* _EXERCISE_: In the records below, find the line that contains "5194 (12, 1146)", then write out that line and each one after it exactly, up to and including the last.

* _SOURCE INFORMATION_:
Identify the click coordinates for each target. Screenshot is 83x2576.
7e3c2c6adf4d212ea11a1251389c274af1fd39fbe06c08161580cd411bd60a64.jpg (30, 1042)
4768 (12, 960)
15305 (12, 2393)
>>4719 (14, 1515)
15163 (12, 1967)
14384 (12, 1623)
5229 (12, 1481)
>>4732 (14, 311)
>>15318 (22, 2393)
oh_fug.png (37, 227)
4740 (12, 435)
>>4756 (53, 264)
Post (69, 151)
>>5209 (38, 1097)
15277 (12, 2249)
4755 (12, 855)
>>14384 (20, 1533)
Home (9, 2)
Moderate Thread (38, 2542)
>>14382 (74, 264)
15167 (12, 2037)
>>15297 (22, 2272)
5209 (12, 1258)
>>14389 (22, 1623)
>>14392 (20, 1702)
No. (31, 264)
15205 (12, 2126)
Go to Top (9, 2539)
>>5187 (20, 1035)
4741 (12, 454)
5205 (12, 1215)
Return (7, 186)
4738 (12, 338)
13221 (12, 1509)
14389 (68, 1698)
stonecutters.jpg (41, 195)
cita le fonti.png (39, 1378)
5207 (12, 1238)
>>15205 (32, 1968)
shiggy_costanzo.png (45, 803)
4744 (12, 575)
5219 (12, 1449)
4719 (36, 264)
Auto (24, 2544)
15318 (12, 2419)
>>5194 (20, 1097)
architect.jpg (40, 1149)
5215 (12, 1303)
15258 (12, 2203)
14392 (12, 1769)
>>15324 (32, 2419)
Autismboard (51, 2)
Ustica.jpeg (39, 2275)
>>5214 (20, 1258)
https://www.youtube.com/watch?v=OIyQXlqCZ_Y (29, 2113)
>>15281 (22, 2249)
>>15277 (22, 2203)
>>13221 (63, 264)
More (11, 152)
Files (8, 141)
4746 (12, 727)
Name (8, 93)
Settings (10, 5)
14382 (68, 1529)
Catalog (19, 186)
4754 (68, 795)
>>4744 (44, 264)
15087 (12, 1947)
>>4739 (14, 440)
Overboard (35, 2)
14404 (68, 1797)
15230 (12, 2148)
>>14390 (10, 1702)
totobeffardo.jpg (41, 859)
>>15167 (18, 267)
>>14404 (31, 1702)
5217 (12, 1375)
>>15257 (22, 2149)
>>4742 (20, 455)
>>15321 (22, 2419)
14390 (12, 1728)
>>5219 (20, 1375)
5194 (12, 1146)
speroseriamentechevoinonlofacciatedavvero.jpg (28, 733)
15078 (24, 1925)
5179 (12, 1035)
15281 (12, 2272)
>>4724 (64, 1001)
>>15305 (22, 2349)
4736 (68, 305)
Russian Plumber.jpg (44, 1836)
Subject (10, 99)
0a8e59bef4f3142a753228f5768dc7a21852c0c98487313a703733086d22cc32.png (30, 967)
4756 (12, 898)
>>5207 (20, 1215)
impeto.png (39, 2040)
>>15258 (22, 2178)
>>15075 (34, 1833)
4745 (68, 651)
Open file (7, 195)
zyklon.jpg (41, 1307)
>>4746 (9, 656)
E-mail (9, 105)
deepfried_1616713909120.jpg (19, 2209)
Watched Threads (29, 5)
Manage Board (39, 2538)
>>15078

* _ANSWER TO THIS PROBLEM_:
5194 (12, 1146)
speroseriamentechevoinonlofacciatedavvero.jpg (28, 733)
15078 (24, 1925)
5179 (12, 1035)
15281 (12, 2272)
>>4724 (64, 1001)
>>15305 (22, 2349)
4736 (68, 305)
Russian Plumber.jpg (44, 1836)
Subject (10, 99)
0a8e59bef4f3142a753228f5768dc7a21852c0c98487313a703733086d22cc32.png (30, 967)
4756 (12, 898)
>>5207 (20, 1215)
impeto.png (39, 2040)
>>15258 (22, 2178)
>>15075 (34, 1833)
4745 (68, 651)
Open file (7, 195)
zyklon.jpg (41, 1307)
>>4746 (9, 656)
E-mail (9, 105)
deepfried_1616713909120.jpg (19, 2209)
Watched Threads (29, 5)
Manage Board (39, 2538)
>>15078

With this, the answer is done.